Answer 17b. The Agency's evaluation of the abuse potential of a
drug, whether under IND or NDA review, is subject to review timelines
established under CDER's OND for all of the review divisions relative
to CDER's Good Review Practices and PDUFA. Drug scheduling under the
Controlled Substances Act (CSA) is a separate process that is largely
carried out in parallel with the PDUFA timeline. The Agency's goal for
completing the assessment of abuse potential of a drug is the timeline
for approval of the drug within the PDUFA timeline.

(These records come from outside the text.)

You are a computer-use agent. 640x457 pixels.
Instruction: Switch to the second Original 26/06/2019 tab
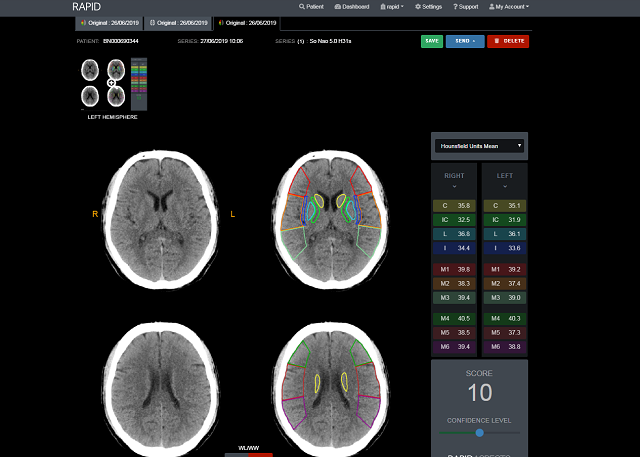point(177,22)
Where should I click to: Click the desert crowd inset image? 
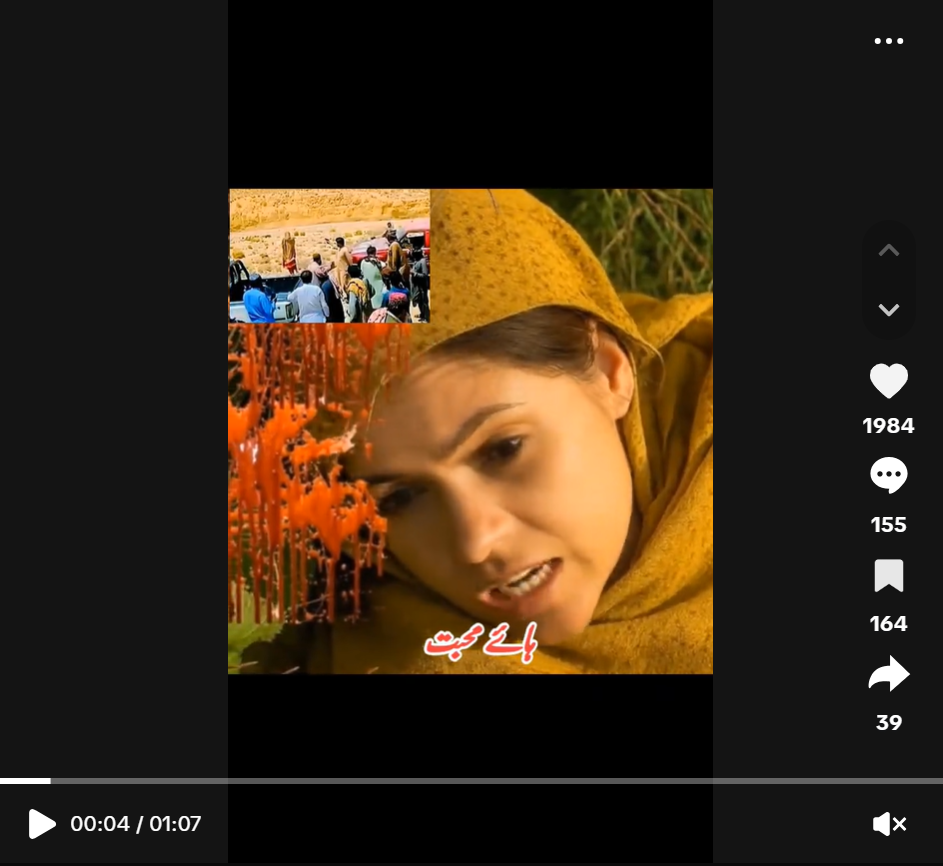tap(329, 256)
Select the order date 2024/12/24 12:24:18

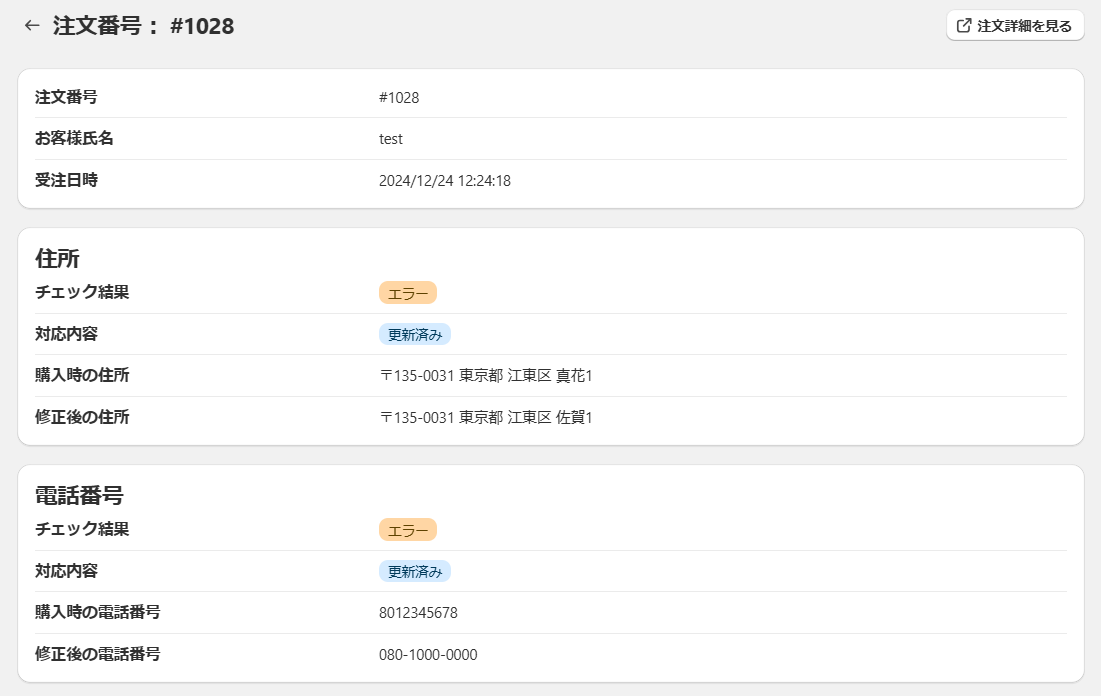445,181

Typically, FDA does not begin its medical and scientific evaluation
to support a scheduling recommendation until it receives a formal
request from DEA. FDA may also initiate such an evaluation during the
drug development process. Such an evaluation typically begins during
the investigational stages of drug development or when an application
to market a new drug is received by FDA and the Agency determines that
the substance may be a candidate for scheduling under the CSA.

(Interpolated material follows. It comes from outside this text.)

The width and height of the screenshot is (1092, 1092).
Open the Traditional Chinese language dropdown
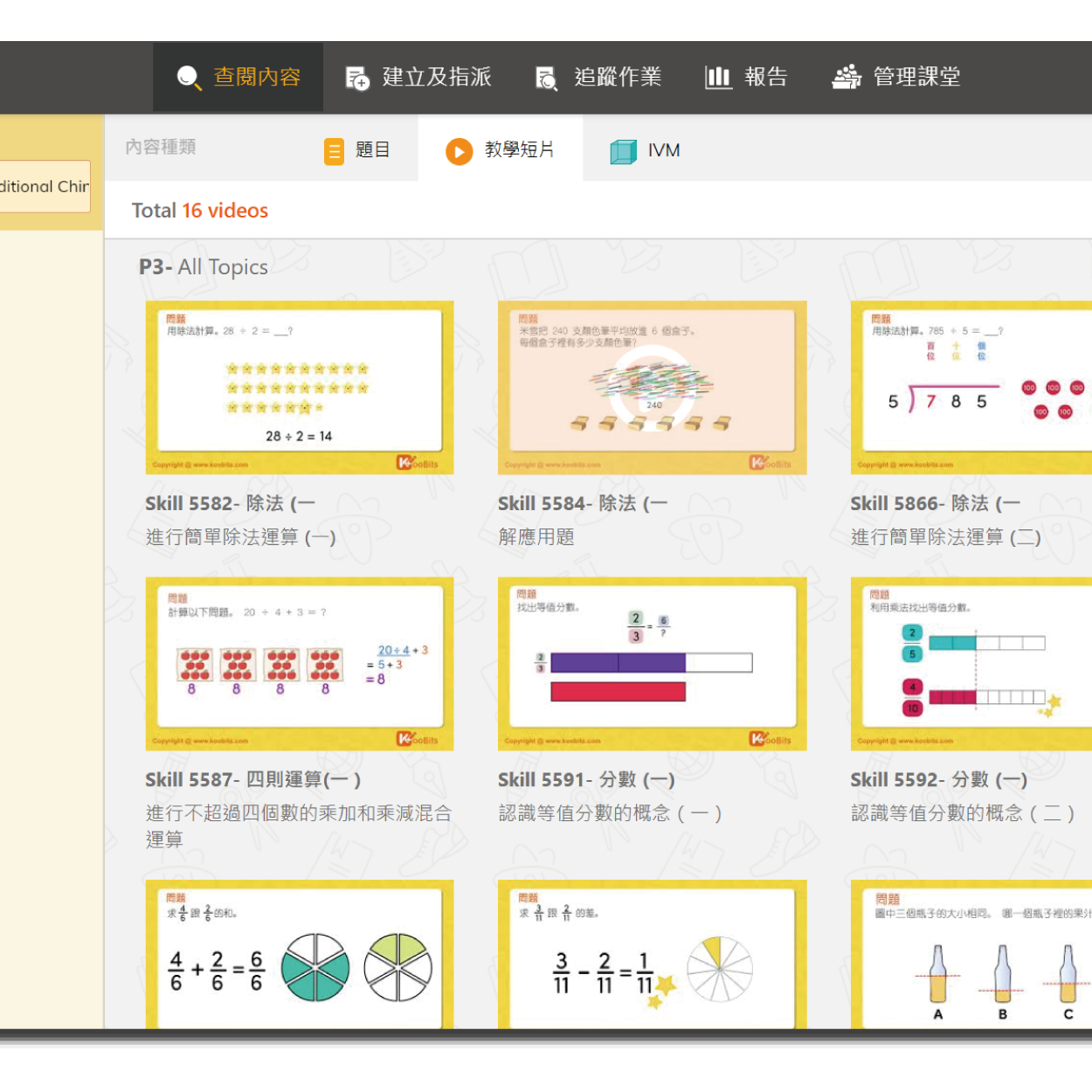pos(45,186)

Question 17c. What steps, if any, is FDA taking to improve
transparency and consistency of the Agency's work on scheduling
recommendations that are ultimately submitted to DEA?
Answer 17c. It is important to understand that NDA review and drug
scheduling are two independent review processes regulated by two
different laws. NDA review and approval is under the FD&C Act and
timelines for review are established by PDUFA, while the process for
drug scheduling is under the CSA. Even though these two processes are
independent from a regulatory perspective, FDA strives to coordinate
the CSA scheduling of a drug as closely as possible with that drug's
approval for marketing.
There are many factors influencing the time it takes for HHS to
develop a final scheduling recommendation. The steps necessary to
develop a scheduling recommendation need to be performed in a certain
order. A delay in any step of the process can adversely affect the
timeliness of scheduling relative to the NDA action date.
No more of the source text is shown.